- Exercise task
Extract the data verbatim, starting at the line that contains "I will 105,105." and ending at the last line of the data, with both of those lines included.

━━━━━━

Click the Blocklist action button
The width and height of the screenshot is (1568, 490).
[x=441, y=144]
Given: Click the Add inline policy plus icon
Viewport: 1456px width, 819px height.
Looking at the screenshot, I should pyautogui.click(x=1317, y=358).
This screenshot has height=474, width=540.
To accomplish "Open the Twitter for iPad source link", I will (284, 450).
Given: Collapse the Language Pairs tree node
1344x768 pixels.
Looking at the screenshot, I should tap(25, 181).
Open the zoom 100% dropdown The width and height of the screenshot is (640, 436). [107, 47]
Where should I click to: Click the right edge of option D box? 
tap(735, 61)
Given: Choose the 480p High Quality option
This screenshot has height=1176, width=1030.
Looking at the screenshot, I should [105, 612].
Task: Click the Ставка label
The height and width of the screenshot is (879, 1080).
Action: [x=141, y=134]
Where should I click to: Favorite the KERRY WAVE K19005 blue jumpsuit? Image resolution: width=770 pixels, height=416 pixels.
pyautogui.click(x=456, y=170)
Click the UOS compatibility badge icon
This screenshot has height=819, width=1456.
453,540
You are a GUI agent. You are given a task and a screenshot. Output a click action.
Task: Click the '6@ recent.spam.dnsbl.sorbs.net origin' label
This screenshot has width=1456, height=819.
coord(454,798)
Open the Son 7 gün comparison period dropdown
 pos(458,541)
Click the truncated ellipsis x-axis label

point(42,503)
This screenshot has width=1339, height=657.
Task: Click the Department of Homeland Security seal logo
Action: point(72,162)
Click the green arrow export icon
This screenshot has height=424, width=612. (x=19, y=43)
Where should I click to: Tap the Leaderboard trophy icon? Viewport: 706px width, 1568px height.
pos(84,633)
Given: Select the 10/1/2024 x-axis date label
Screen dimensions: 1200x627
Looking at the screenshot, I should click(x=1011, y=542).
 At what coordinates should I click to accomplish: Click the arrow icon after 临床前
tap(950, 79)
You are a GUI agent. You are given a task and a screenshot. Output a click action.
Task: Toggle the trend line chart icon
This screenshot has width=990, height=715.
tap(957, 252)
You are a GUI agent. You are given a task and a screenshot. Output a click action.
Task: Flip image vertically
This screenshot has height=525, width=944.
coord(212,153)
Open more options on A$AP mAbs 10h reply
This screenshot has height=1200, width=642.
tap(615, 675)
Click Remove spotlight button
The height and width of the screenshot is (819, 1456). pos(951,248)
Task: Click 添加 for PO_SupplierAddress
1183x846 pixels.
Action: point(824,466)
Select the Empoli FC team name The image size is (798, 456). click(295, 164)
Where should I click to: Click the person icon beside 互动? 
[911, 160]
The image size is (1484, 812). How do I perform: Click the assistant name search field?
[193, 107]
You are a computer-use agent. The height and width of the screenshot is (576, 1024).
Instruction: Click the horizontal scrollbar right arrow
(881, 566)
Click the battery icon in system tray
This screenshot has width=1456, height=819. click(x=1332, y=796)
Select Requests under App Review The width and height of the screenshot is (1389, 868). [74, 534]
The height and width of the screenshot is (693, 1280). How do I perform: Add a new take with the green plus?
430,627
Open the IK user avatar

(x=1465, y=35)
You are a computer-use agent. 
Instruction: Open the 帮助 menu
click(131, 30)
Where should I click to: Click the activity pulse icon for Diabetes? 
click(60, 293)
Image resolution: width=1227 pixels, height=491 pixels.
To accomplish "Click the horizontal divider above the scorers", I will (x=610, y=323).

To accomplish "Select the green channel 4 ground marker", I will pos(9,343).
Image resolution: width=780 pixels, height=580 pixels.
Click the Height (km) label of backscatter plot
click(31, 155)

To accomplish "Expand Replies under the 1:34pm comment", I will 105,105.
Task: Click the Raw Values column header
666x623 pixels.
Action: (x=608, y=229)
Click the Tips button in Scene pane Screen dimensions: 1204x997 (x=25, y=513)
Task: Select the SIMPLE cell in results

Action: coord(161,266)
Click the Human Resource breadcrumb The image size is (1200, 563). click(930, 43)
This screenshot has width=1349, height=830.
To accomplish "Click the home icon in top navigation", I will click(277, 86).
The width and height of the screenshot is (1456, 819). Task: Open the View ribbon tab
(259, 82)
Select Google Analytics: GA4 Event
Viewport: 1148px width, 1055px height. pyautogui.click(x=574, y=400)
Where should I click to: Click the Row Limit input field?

━━━━━━

- Correct result
To accomplish "Expand Replies under the 1:34pm comment", I will 105,105.
Task: Click the Raw Values column header
666x623 pixels.
Action: (x=608, y=229)
Click the Tips button in Scene pane Screen dimensions: 1204x997 (x=25, y=513)
Task: Select the SIMPLE cell in results

Action: coord(161,266)
Click the Human Resource breadcrumb The image size is (1200, 563). click(930, 43)
This screenshot has width=1349, height=830.
To accomplish "Click the home icon in top navigation", I will click(277, 86).
The width and height of the screenshot is (1456, 819). Task: Open the View ribbon tab
(259, 82)
Select Google Analytics: GA4 Event
Viewport: 1148px width, 1055px height. pyautogui.click(x=574, y=400)
Where should I click to: Click the Row Limit input field?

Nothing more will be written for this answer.